Bangladesh has, once again, topped all other South Asian nations when it comes to the matter of gender equality, according to the World Economic Forum.
In the WEF’s Global Gender Gap Report 2017, Bangladesh ranked at 47, up 25 places from last year’s rank of 72.
This is an excellent indication of our nation’s slow and steady march towards progress in the area of gender equality.
Bangladesh already has a large number of women working in top positions in the government and in various leadership positions, and this number increases every day.
Women in rural and poverty-stricken areas have, thanks to technological advances, been integrated into the mainstream economy at a considerable rate.

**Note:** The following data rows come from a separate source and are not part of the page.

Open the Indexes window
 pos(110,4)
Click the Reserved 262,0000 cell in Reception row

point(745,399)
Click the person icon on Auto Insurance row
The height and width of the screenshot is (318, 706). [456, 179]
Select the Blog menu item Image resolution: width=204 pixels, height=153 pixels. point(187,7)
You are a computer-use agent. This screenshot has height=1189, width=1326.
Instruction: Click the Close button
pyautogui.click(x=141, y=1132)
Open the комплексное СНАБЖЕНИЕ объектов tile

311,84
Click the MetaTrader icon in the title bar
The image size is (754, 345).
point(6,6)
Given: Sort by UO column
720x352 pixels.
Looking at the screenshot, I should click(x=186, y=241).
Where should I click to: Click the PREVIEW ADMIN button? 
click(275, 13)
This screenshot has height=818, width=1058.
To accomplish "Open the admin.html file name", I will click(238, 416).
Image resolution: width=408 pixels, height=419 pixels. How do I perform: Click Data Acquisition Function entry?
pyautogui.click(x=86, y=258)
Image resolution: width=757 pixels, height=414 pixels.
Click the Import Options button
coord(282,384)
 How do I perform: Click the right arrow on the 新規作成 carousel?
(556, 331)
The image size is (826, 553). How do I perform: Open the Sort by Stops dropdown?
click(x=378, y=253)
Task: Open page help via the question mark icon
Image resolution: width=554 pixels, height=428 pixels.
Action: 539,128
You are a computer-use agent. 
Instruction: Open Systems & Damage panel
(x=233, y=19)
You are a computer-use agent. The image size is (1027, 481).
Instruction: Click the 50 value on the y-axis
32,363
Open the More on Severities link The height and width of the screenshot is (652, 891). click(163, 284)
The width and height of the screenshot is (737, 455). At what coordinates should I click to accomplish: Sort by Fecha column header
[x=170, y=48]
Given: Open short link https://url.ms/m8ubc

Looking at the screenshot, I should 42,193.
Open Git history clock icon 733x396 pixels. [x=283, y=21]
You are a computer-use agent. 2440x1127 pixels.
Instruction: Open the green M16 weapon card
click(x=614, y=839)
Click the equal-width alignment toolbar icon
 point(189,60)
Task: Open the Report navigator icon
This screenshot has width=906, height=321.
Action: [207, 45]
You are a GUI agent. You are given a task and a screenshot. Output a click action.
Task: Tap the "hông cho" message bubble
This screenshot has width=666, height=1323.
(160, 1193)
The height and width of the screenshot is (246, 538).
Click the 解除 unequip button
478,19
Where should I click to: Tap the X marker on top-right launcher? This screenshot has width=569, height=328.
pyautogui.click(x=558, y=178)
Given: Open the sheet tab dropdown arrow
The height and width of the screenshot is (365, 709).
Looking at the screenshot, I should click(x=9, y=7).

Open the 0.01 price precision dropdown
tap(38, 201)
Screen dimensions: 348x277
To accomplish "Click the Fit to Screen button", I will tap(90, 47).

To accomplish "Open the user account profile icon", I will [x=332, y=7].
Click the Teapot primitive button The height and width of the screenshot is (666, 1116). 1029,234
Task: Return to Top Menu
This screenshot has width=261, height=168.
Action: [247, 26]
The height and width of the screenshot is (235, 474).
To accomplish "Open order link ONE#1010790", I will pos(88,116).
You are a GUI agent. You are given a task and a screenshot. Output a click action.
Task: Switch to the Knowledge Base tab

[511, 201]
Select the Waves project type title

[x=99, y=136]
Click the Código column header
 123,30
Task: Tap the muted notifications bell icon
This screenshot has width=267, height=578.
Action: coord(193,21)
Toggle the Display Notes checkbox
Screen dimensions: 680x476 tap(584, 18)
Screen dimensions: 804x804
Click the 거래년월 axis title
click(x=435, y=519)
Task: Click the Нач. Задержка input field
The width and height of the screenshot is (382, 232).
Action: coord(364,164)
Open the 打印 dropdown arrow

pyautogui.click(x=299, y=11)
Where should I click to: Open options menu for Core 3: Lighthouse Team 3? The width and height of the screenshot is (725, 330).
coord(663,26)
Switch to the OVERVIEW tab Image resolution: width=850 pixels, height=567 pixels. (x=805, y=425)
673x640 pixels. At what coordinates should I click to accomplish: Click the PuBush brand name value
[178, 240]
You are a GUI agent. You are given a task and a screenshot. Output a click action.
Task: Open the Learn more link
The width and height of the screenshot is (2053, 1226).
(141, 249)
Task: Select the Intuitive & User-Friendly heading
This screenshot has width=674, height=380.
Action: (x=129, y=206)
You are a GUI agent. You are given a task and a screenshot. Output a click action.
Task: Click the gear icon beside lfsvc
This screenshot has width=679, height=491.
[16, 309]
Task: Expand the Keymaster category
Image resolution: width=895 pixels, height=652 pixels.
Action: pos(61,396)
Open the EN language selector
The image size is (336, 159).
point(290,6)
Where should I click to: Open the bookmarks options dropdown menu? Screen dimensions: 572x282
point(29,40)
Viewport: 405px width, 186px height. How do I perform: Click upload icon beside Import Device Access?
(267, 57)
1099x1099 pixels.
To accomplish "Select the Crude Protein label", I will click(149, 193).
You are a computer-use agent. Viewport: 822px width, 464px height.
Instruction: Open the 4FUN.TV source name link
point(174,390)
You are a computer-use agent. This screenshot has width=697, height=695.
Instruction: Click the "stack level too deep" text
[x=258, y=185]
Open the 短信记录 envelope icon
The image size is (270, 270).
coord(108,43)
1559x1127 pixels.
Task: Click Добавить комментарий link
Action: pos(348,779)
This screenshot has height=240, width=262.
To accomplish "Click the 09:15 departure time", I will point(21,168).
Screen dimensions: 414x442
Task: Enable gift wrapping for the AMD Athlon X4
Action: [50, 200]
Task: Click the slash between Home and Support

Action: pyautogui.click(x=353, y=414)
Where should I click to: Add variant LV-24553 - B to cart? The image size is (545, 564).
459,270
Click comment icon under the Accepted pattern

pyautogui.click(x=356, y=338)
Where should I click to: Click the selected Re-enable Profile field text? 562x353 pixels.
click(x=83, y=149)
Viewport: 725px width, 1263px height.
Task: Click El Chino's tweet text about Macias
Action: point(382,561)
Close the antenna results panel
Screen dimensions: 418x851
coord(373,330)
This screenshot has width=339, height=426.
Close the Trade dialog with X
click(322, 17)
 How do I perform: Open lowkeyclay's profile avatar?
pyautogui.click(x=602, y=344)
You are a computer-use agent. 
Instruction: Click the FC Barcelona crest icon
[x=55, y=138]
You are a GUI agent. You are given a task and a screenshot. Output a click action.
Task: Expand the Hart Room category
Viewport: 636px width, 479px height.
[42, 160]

Our RMG industry -- the primary engine of our country’s economic growth -- would not have been possible without female participation in the labour force.
Increased enrolment in schools for girls, as well as strong NGO involvement in women’s education, has played a significant role in our improved ranking.
While it is true that Bangladesh is faring better than other South Asian nations in terms of gender equality, the truth is there is still a long way to go if when compared to the developed nations of the world.
Our goal in coming years should be to close the gender gap completely, not just through the right policies, but also by changing attitudes that foster sexism within society.
This means combatting retrograde mind-sets that still force women and girls into early marriage, or cause them to drop out of school.